Singapore share prices tumbled on Wednesday, falling 2.89 percent to hit a four-month low in the wake of Wall Street's overnight losses on fears the US Federal Reserve will raise interest rates at a faster pace than expected, dealers said. The Straits Times Index lost 66.03 points to 2,218.13.
Volume traded totalled 1.3 billion shares worth 1.4 billion Singapore dollars (830 million US), up from 1.0 billion shares worth 831 million dollars on Tuesday.
There were 85 rising issues, 580 losers and 449 issues were even.
Fears of rising US interest rates triggered a sell-off especially in property and technology stocks after recent gains, dealers said.
"Selling in property and technology stocks dragged the market lower," a dealer with a local brokerage said.
DBS Vickers Securities said further weakness in the market was expected with the Straits Times index to fall to 2,100 points before rallying to 2,350 points by the end of the year.

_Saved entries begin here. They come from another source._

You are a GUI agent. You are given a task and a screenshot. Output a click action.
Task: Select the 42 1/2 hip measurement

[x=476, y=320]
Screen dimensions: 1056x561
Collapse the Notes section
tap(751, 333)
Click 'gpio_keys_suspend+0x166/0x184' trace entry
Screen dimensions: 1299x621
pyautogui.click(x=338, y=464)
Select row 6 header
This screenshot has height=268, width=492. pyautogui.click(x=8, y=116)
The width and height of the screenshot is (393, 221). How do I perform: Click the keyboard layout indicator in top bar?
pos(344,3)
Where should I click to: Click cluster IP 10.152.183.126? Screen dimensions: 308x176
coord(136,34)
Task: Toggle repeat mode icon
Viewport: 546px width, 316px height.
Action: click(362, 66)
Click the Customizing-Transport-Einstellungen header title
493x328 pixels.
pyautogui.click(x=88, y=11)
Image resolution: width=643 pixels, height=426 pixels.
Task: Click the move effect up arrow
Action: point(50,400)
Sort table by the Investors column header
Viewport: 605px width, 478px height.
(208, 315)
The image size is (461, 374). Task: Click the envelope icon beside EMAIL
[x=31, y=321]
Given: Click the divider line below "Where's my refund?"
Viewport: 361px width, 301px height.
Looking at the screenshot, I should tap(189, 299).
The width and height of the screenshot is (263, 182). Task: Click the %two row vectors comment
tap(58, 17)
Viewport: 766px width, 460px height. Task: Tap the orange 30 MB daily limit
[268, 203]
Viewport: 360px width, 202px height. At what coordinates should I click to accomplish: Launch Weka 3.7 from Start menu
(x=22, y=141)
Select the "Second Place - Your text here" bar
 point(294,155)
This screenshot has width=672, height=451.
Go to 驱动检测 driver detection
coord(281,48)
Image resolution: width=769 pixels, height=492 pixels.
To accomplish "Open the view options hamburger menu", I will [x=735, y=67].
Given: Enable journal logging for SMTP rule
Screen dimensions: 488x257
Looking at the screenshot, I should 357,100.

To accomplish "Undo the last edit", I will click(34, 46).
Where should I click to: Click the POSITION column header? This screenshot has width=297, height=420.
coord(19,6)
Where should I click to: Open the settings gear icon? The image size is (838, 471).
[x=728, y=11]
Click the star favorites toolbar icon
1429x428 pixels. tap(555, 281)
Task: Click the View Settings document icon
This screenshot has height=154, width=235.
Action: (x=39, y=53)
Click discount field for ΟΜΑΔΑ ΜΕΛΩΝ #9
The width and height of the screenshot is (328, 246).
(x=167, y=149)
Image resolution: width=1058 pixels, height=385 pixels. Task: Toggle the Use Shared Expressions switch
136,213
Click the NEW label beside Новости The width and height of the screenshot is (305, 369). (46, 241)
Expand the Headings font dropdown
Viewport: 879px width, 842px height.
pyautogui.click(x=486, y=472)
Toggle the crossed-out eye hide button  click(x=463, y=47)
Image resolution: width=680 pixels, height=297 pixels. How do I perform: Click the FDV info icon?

Technology stocks were also affected by Intel's lower-than-expected third quarter earnings, dealers said.
Contract chip maker Chartered Semiconductor dropped 4.5 cents to 95 cents, UTAC eased 3.5 cents to 58.5 cents and STATS ChipPAC was off six cents at 90 cents.
Other technology stocks also fell, with Venture Corp down 60 cents at 12.70 and Creative Technology 30 cents lower at 12.30.
Among blue chips, ST Engineering shed five cents to 2.47, Singapore Airlines was off 20 cents at 11.20, Singapore Telecommunications declined seven cents to 2.37 and Singapore Press Holdings down 10 cents to 4.46.
For the banks, DBS slipped 50 cents to 15.70, United Overseas Bank eased 40 cents to 3.70 and Oversea-Chinese Banking Corp dropped 25 cents to 6.20.
Property stocks also posted losses with City Developments dropping 20 cents to 8.45, CapitaLand down 14 cents to 3.12 and Keppel Land gave up 26 cents to 3.66.